The Voice of the Mules on Friday nights will not be the same next football season; half of the Bob and Ronnie team will be watching from the clouds. Ronnie Jones passed away January 22, 2014.

Ronnie grew up in Oklahoma and briefly in Texas, moving back to Texas and Muleshoe from Snyder, Oklahoma, in 1964, which explains his devotion of the OU Sooners. After all, he is from Oklahoma…

Picture courtesy of Stacy Conner

But he was also one of the Muleshoe Mule faithful, having taught and coached in the Muleshoe ISD system for 37 years, also serving as assistant principal at Watson Junior High. I worked with Ronnie when I taught at the junior high. He taught Texas history, which tied in nicely with his interest in cowboys, the West, and western movies. I guess next to the Sooners and football, his favorite things in life were John Wayne movies and history. His collection of John Wayne movies and memorabilia is legendary and his ability to retell the plots and share details about them was also amazing.

As I took my seat in the First Baptist sanctuary before the service began, I was almost surprised that we weren’t watching a John Wayne movie on the video screen; after all , it would have been fitting. Maybe that didn’t happen because it was too hard to narrow the choices to what Ronnie would have chosen, had he had the chance. As stories were told of Ronnie’s and his Uncle Bob’s (Bob Graves, the other half of the Voice of the Mules) penchant for being, as Stacy Conner put it, the worst best fans of the Sooners, heads nodded in agreement as chuckles of recognition filled the air. The Sooners always needed another quarterback, a new coach, a stronger defense, whatever. And yet Bob and Ronnie would defend them to the end.

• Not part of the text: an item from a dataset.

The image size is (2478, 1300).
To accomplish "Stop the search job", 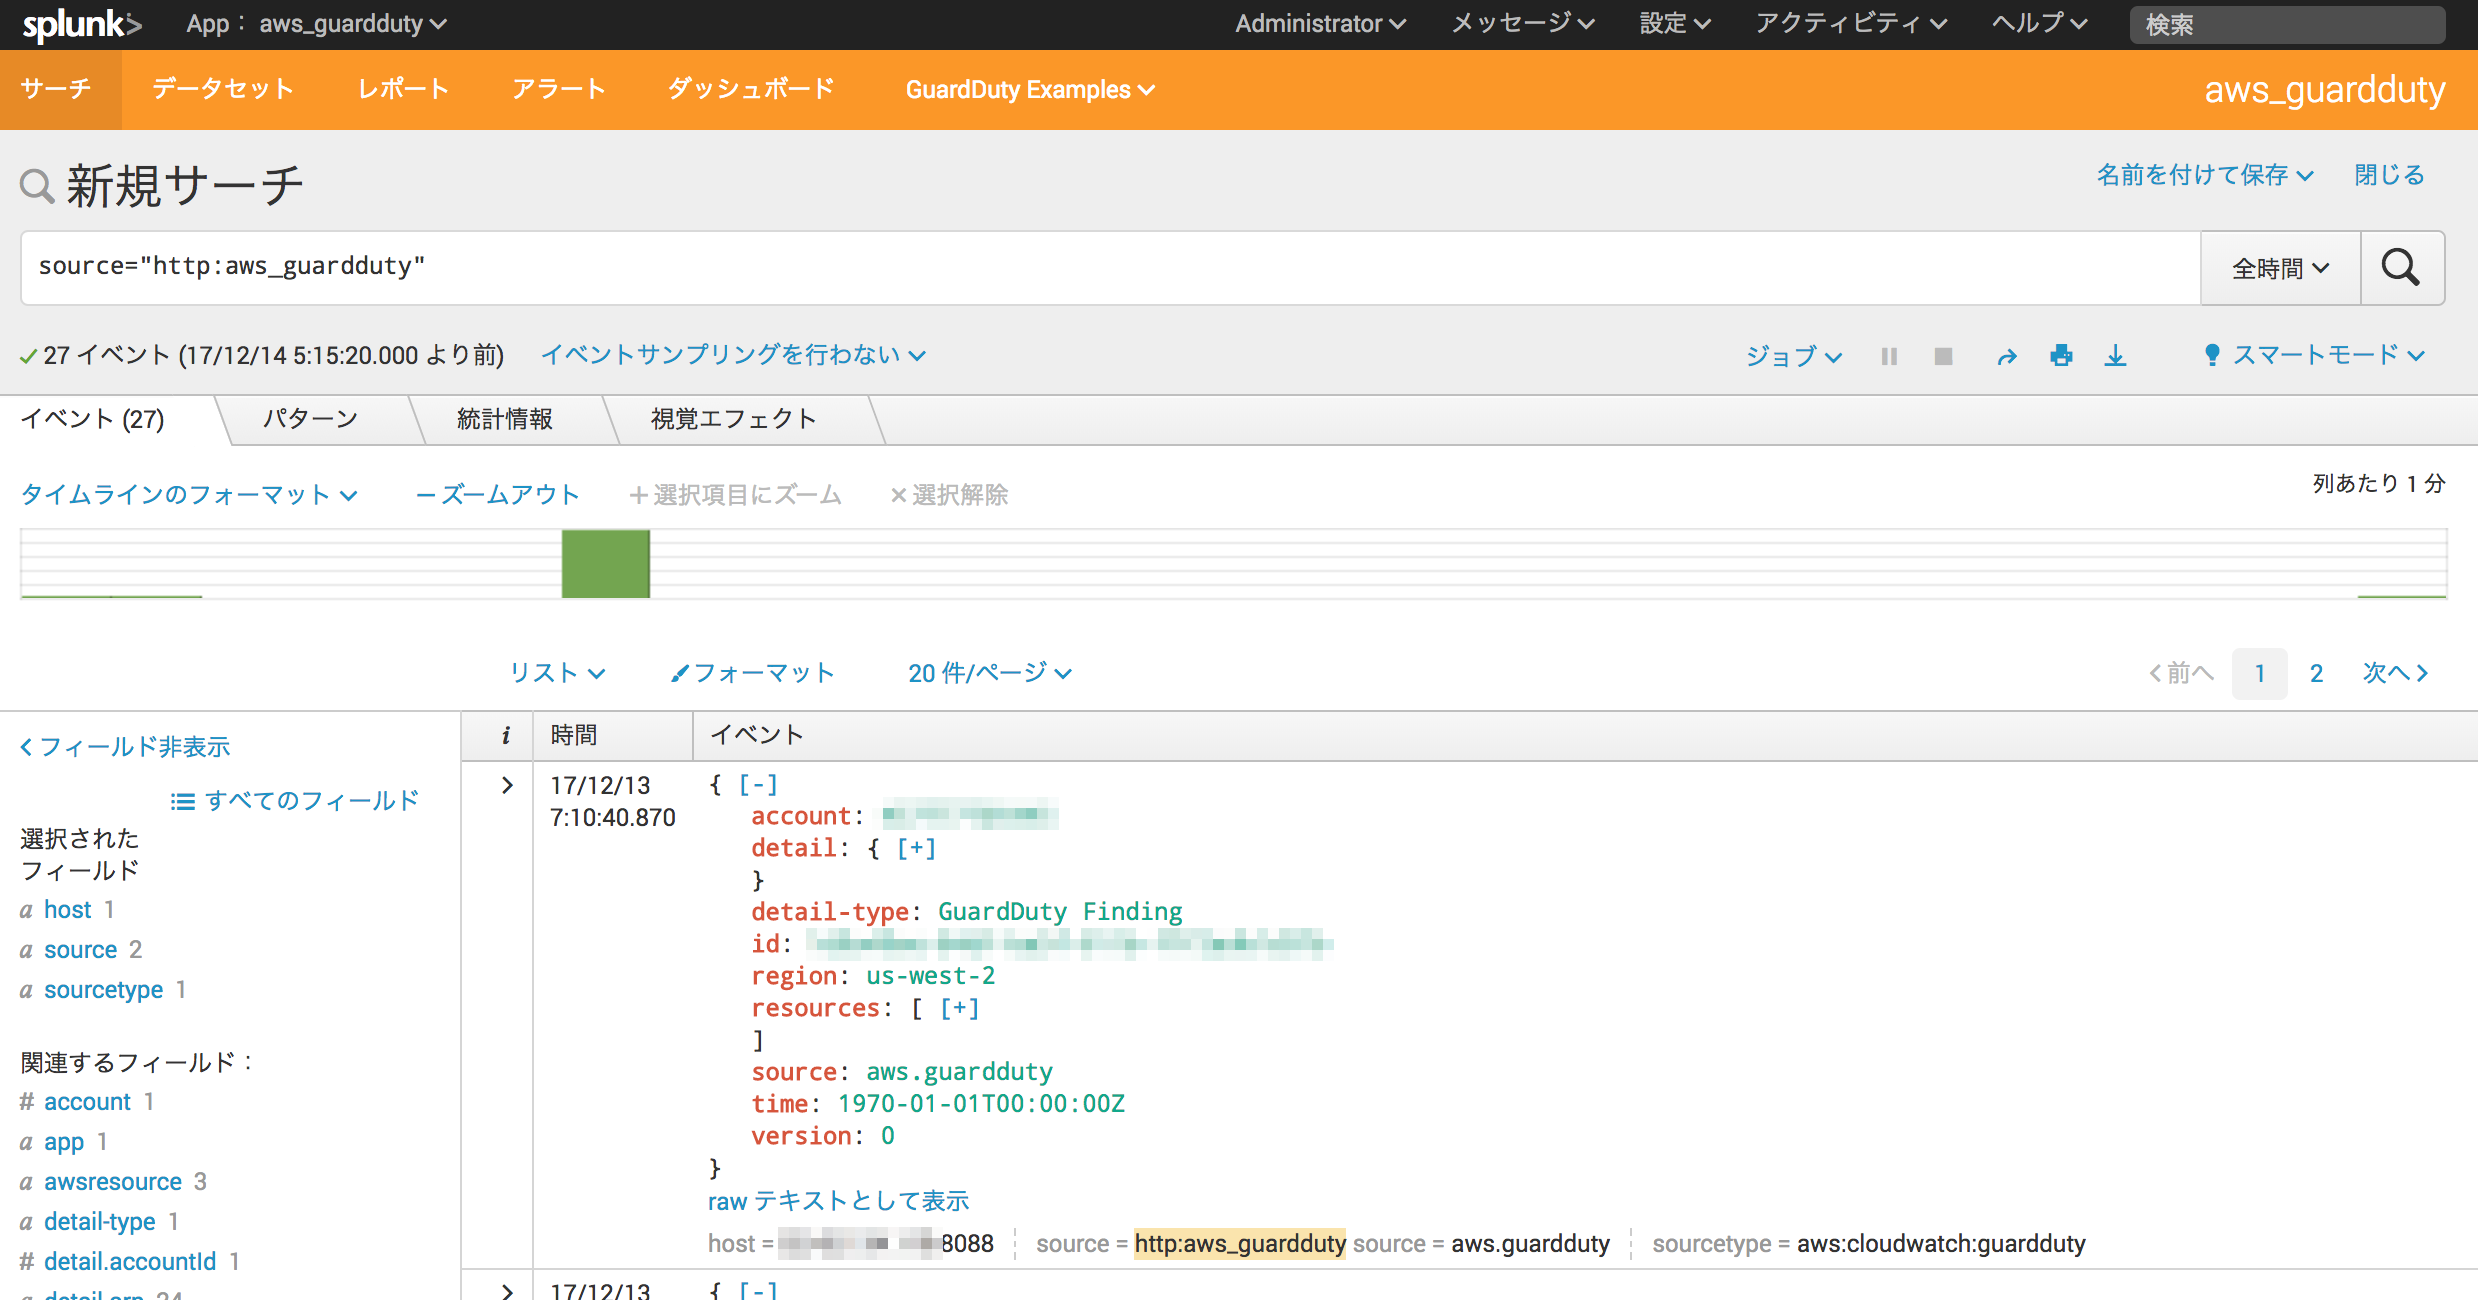I will (x=1943, y=357).
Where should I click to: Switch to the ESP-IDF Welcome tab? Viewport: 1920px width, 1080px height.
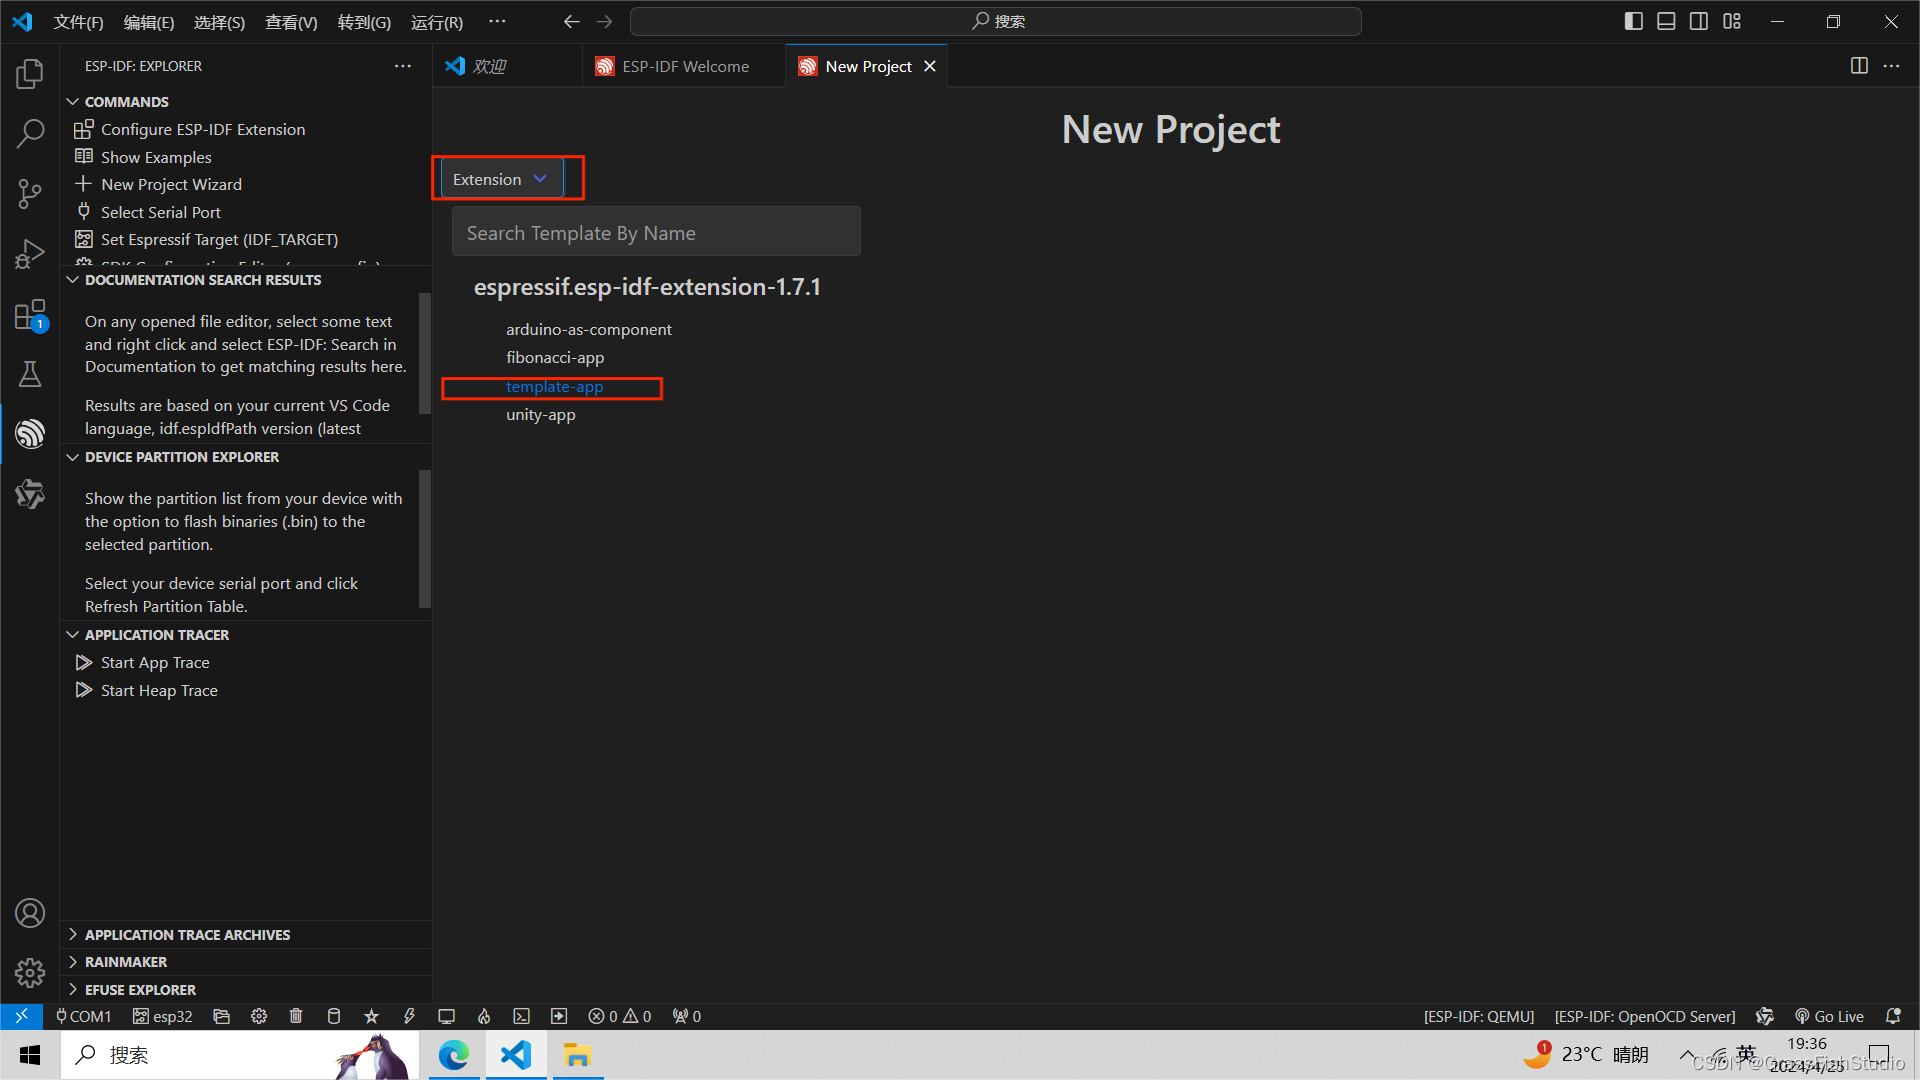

So as we filed by Ronnie’s casket, covered with Sooner red and white flowers, to pay our last respects, and Willie Nelson was singing “ My Heroes Have Always Been Cowboys,” it was only right that in his hands was an OU cap.

So, to  borrow a phrase from another old cowboy, Happy Trails, Ronnie.

-And give our regards to Duke.

 

My thanks to Bob Graves for helping with this story.